Overhyped 6.5 Creedmoor or not, both the cartridge, bullet, rifle, and scope performed perfectly. I had my first Spanish Beceite ibex, a beautiful male that smelled as bad as the old billy goat we had back on the farm. Once a goat, always a goat, I guess.
My second animal was a bonus due to an extra tag unused by a hunter who had fallen ill. We had one morning to hunt. Caza Hispanica founder and head guide Vicente Gil personally led me on the search. It ended when my Swarovski 8×30 Companion binoculars enlarged five nannies and a billy far up a canyon wall.
“Ees good one,” Vicente said. “Want to try him?”
I did. We set off on a steep, winding climb up our side of the canyon, hoping it would bend close enough for a shot. The animals watched us warily, but confidently, probably well aware that the deep canyon between us gave them plenty of protection. They hadn’t heard about the overhyped 6.5 Creedmoor.
But there was a problem: a larger billy. Why this older, more heavily horned male was not with the band will remain a mystery, but his position between us made a closer stalk unlikely.
“Can you shoot from here?” Vicente asked. “Here” was a walled redoubt at the base of the cliffs where fighters had dug in during Spain’s civil war.
“Probably. But the wind . . .”
As often happens in canyon country, winds were gusting and variable, sweeping down the canyon, curling up and sometimes pouring back. We estimated the range at 350 yards. Given my zero-range of 240 yards, my bullet would drop 11 inches at 350 yards, deflecting about 7½ inches in a 10-mph breeze. This was anything but a steady breeze.
I set up with my back against a rock, elbows on my knees, the Patriot’s walnut stock in the old Steady Sticks. Rock solid. I then studied the trees near the goats and halfway to them to get a better fix on the wind. To my surprise, they were still, yet blowing considerably where I sat. I waited. During a lull, I held about six inches over the billy’s back, about four inches into my wind, and tripped the rifle’s 3½-pound trigger.
As the rifle recovered from the slight recoil, I saw rock dust erupt. Ewes scattered. I thought I’d missed high.
“Where’d he run?” I asked Vicente.
“No run. Kaput!”
“Kaput?”
“Kaput!”
I’d overcompensated for the wind and apparently caught a contrary gust that deflected the bullet three or four inches right of where I’d intended. That put it in the neck instead of the chest. The billy had collapsed right there.
This is one of the advantages of those long, high-B.C. 6.5mm bullets. They minimize wind deflection, and that can sometimes save you from a bad call.

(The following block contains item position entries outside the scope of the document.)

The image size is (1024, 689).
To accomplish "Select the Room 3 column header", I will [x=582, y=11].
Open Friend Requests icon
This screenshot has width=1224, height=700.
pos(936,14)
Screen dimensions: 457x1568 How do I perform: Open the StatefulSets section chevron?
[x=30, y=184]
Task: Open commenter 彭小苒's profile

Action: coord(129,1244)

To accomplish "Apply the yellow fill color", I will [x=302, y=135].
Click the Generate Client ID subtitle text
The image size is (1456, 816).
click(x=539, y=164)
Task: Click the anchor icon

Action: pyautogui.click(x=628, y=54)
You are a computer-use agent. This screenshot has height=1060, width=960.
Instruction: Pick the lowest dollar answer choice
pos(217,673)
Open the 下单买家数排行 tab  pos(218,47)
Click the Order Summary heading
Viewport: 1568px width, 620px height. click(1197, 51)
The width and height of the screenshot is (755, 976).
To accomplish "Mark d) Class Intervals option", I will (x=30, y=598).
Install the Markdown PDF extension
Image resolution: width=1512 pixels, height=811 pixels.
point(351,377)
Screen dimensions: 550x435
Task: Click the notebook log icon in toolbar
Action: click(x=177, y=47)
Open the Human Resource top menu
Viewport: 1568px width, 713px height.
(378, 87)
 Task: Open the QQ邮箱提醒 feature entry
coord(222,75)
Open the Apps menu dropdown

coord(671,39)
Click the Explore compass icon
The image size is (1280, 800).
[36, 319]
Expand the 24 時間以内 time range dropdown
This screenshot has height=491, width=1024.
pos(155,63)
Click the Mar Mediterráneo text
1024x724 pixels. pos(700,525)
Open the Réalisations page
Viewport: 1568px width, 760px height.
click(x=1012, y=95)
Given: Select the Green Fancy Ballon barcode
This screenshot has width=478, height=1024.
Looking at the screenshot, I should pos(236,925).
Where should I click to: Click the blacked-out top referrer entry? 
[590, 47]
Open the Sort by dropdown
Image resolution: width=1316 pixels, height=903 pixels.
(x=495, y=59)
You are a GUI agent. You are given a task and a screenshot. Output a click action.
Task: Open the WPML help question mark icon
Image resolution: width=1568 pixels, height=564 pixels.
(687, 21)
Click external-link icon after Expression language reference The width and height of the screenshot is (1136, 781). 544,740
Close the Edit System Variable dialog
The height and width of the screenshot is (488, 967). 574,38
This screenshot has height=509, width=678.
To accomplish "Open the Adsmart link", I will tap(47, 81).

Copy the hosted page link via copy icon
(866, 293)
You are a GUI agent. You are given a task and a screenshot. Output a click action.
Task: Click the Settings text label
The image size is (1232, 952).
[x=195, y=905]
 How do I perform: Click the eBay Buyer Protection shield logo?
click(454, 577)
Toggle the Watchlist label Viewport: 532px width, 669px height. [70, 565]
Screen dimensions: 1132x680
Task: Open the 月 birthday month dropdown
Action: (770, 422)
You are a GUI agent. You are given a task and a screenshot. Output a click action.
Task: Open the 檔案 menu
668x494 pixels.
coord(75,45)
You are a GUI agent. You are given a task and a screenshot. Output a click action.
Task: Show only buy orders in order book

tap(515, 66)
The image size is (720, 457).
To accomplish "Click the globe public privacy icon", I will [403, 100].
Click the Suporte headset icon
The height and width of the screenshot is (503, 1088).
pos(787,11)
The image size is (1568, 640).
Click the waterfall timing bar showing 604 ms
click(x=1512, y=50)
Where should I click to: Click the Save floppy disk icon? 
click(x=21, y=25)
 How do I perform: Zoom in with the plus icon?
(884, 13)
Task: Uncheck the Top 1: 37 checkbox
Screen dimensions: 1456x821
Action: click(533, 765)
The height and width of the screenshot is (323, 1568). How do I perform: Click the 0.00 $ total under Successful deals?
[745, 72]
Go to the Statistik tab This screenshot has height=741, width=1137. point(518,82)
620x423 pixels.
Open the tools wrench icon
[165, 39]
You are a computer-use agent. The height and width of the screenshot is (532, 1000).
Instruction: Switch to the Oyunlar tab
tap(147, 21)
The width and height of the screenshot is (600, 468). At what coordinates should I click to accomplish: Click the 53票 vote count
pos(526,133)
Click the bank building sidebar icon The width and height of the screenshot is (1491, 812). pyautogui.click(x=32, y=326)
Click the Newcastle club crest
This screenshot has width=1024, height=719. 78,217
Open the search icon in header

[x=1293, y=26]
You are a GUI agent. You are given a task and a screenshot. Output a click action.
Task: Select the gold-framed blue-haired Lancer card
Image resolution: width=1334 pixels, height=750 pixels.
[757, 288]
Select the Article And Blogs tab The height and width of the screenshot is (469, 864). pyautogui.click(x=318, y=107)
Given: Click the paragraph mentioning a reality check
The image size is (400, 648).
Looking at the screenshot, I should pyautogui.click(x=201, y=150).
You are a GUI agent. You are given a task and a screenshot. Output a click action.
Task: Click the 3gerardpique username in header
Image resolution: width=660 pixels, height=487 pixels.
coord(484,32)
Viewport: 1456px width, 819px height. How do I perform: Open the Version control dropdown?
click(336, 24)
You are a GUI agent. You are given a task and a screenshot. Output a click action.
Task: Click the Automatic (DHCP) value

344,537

The 6.5 Creedmoor doesn’t shoot as flat as a .270 Winchester or 7mm Rem. Mag., but it throws high-B.C. bullets at low recoil. This gives you the luxury of seeing your hits or misses.
This is part of the reason why the overhyped 6.5 Creedmoor might not be all that overhyped after all. Our field research is just getting started. We’ll see what else develops.